Q?What about grain silo maintenance?

Since grain silos are made from galvanized steel many individuals think that they will last forever. While it is true that they will provide quality storage for grain 15, 20, or more years, periodic inspections and maintenance can add additional usable life to the silos.

The biggest enemies of galvanized steel are things that attack the zinc coating causing the steel to rust. Painted overhead conveyors, downspouts etc., often start losing the paint and begin rusting after a few short years. If the rust goes unchecked it will drop to the silo roof and start attacking the roof panels. Proper maintenance dictates that we paint the affected areas to keep rust from starting.

The other area that often starts rusting at an early stage is at the base of the bin, when spoiled grain isn’t removed. If the bin isn’t properly sealed at the base, moisture will get into the grain and start spoilage. This creates a condition that starts rust. The spoiled grain must all be removed and if rust has started to attack the sheets, they must be wire brushed and painted with a quality paint to stop the rusting.

As individuals are working around the silo site they should be alert to potential problems such as:

Missing bolts

Make sure there are no bolts missing. If some are missing a determination must be made as to whether the bolts were left out at construction or have failed. This should be done very quickly and new bolts installed immediately.


Casually observe the vertical line of the stiffeners. If they show some signs of bulging, corrective action may be required. Stiffeners are designed to take the vertical load associated with the grain and must be truly vertical to carry this load. When they are not in a true vertical position overloads can occur which could cause failure. If the bulging is severe some sheets and stiffeners may need to be replaced.
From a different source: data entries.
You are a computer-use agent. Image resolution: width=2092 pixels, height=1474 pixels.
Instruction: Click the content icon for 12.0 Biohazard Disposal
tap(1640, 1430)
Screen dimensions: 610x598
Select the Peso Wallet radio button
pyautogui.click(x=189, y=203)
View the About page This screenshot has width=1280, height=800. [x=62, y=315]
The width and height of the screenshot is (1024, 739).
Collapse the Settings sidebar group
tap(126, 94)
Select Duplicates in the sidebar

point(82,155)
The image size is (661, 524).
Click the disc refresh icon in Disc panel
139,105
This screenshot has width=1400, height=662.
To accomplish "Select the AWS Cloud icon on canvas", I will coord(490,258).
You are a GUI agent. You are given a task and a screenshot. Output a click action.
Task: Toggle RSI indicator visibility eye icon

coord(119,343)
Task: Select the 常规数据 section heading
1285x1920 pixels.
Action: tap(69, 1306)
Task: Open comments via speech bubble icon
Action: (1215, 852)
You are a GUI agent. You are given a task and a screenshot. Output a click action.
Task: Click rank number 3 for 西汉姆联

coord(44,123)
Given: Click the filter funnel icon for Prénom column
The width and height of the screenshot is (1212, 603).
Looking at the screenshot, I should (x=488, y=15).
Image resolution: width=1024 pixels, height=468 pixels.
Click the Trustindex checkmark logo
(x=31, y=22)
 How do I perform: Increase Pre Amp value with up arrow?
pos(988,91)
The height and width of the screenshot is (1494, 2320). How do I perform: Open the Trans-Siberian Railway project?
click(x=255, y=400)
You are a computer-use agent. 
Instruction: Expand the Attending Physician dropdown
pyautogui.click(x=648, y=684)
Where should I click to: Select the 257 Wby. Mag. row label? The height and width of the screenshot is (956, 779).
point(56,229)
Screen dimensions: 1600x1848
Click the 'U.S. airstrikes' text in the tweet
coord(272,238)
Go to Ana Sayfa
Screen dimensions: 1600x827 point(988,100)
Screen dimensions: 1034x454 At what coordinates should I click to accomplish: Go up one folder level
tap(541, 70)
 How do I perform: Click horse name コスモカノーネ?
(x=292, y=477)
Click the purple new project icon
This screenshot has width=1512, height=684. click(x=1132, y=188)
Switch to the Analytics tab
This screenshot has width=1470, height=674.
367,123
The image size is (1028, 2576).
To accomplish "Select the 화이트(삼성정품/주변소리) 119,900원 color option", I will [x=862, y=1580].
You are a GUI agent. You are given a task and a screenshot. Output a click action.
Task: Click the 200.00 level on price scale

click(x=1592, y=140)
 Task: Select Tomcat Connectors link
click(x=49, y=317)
Ladder rungs and Safety cage

These areas must be closely monitored. Rust is the biggest factor to check for. If rust is evident, new parts should be installed.


The concrete foundation and anchoring system is essential to having a silo last a long time. If the concrete starts breaking away from the anchor bolts it should be repaired immediately. The anchoring system keeps the silo wall from shifting during loading and unloading and keeps the silo in place during high winds when there is no grain in the silo.

Casual observations may show something that just does not look right. When this occurs, call the silo manufacturer or a qualified person to describe what you see. It may turn out to be nothing, but it is better to ask and have nothing wrong than to not ask and have a major failure.

Proper silo maintenance also provides quality grain storage. If spoilage occurs due to improper care of the silo, it can lead to unloading problems and start deterioration of the steel.

Proper unloading is a must to maintain the integrity of the silo. Silos are designed to be center filled and center unloaded. Trying to unload from an intermediate well before all the grain has formed a funnel all the way to the floor at the center well is sure to cause a failure.

Using common sense and on-site observations around the silo will tell you if any problems are starting to occur. When observations indicate problems are developing immediate attention to correct the problem will ensure a silo that will provide many years of quality grain storage.